Question ID:
Legal Act:
Regulation (EU) No 575/2013 (CRR)
Own funds
h) (v)
COM Delegated or Implementing Acts/RTS/ITS/GLs/Recommendations:
Not applicable
not applicable
Disclose name of institution / entity:
Type of submitter:
Industry association
Subject Matter:
Impact of a profit and loss transfer agreement under German company law on the eligibility of CET1 instruments for subsidiaries having full discretion on contributing common equity tier 1 capital as defined in Article 26 of the CRR

According to Q&A 408, an agreement an institution has entered into with its 100% parent entity, pursuant to which the institution must transfer its profit for the period to the parent entity (and the parent entity must cover any losses) constitutes an obligation to distribute (mandatory distribution), which is not permitted under Article 28(1)(h)(v) of the CRR. Is the case different where the institution is free to decide to set aside reserves from profits generated, according to its own commercial judgement or discretion, hence avoiding a profit transfer?

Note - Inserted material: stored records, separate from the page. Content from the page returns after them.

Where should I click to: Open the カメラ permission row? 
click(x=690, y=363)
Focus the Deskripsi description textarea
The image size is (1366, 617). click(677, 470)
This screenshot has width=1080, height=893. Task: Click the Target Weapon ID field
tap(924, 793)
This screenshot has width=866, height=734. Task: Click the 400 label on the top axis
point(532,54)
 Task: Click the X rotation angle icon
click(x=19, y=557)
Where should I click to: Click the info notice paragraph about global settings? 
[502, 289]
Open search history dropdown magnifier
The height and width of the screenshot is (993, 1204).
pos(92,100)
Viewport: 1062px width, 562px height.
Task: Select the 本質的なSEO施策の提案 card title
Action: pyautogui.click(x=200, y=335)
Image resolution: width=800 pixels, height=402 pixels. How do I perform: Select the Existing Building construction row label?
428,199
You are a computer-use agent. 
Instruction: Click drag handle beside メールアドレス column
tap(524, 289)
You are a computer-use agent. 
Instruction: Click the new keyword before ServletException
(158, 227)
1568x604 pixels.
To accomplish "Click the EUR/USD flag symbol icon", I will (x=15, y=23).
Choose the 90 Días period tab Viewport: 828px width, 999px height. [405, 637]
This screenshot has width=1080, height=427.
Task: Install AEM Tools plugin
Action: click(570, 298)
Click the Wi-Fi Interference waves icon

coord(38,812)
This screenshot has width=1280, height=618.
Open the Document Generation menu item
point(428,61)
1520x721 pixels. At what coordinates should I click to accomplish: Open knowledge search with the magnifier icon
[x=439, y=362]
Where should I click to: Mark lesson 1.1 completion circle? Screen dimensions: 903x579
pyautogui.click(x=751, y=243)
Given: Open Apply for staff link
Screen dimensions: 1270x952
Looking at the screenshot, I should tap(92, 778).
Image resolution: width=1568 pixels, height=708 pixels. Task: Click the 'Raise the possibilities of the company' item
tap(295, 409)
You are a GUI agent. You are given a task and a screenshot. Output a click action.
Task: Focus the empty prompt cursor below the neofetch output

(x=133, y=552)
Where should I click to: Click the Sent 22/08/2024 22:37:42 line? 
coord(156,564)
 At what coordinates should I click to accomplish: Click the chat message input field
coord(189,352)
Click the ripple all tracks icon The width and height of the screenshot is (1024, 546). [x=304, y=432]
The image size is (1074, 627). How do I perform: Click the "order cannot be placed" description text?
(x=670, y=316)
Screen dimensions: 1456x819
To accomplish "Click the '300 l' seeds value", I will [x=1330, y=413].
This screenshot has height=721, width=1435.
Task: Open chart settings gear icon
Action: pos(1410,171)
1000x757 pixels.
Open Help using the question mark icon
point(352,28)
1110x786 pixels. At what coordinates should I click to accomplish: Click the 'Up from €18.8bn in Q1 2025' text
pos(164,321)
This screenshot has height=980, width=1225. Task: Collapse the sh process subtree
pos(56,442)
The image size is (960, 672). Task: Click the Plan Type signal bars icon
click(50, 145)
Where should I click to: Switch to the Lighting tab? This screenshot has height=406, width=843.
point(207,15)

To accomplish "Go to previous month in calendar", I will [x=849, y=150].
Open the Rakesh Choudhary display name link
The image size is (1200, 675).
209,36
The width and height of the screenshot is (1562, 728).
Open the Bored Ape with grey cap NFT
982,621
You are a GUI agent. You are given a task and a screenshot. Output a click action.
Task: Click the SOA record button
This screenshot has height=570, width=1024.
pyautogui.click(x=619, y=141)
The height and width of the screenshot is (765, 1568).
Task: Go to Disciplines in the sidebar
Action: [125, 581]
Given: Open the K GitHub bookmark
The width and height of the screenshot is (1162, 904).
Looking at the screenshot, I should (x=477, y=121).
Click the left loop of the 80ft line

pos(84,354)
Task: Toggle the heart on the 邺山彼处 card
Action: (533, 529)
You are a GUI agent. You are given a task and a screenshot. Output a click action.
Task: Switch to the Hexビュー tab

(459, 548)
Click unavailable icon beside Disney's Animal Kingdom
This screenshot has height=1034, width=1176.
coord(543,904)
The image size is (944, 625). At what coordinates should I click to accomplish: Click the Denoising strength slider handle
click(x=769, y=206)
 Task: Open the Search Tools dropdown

Background on the question:

German tax and commercial law provides institutions with such extensive powers to decide on the appropriation of profits that the requirements of Article 28(1)(h)(v) of the CRR are not violated.

Date of submission:
EBA Answer:

EBA QA 2013_408 on the eligibility of CET 1 in case of an agreement for transfer of profit and coverage of losses indicates the following: ‘Article 28(1)(h) of Regulation (EU) No. 575/2013 (CRR) sets out the conditions that must be met with respect to distributions in order to qualify as CET1 instruments. The purpose is to ensure that the issuer has full discretion over the payment of dividends so that the institution can retain capital as necessary. Article 28(1)(h)(v) of the CRR specifically prohibits CET1 instruments from including any obligation for the institution to make distributions. The instrument in question would therefore not be eligible as a CET1 item’.

The described profit and loss agreement contradicts Article 28(1)(h)(v) of Regulation (EU) No. 575/2013 (CRR) stipulating that the conditions governing the instruments do not include any obligation for the institution to make distributions and the institution is not otherwise subject to such an obligation. This is because the institution may still be obliged to make payments of dividends to its parent entity, even if these may be reduced by allocations to retained earnings, which contradicts the necessary full discretion over payments at the institution’s level. The fact that some profit and loss transfer agreements require the parent entity’s consent for the retention of earnings at the level of the institution further reduces the discretion of the institution.

Hence, QA 2013_408 is relevant and applies for this Q&A as well. The existence of a profit and loss transfer agreement renders the concerned CET1 instrument ineligible as CET1 capital.

Answer prepared by:
Answer prepared by the EBA.
Note to Q&A:
Update 26.03.2021: This Q&A has been archived in light of the change(s) in Article 28(3) of Regulation (EU) No 575/2013 (CRR).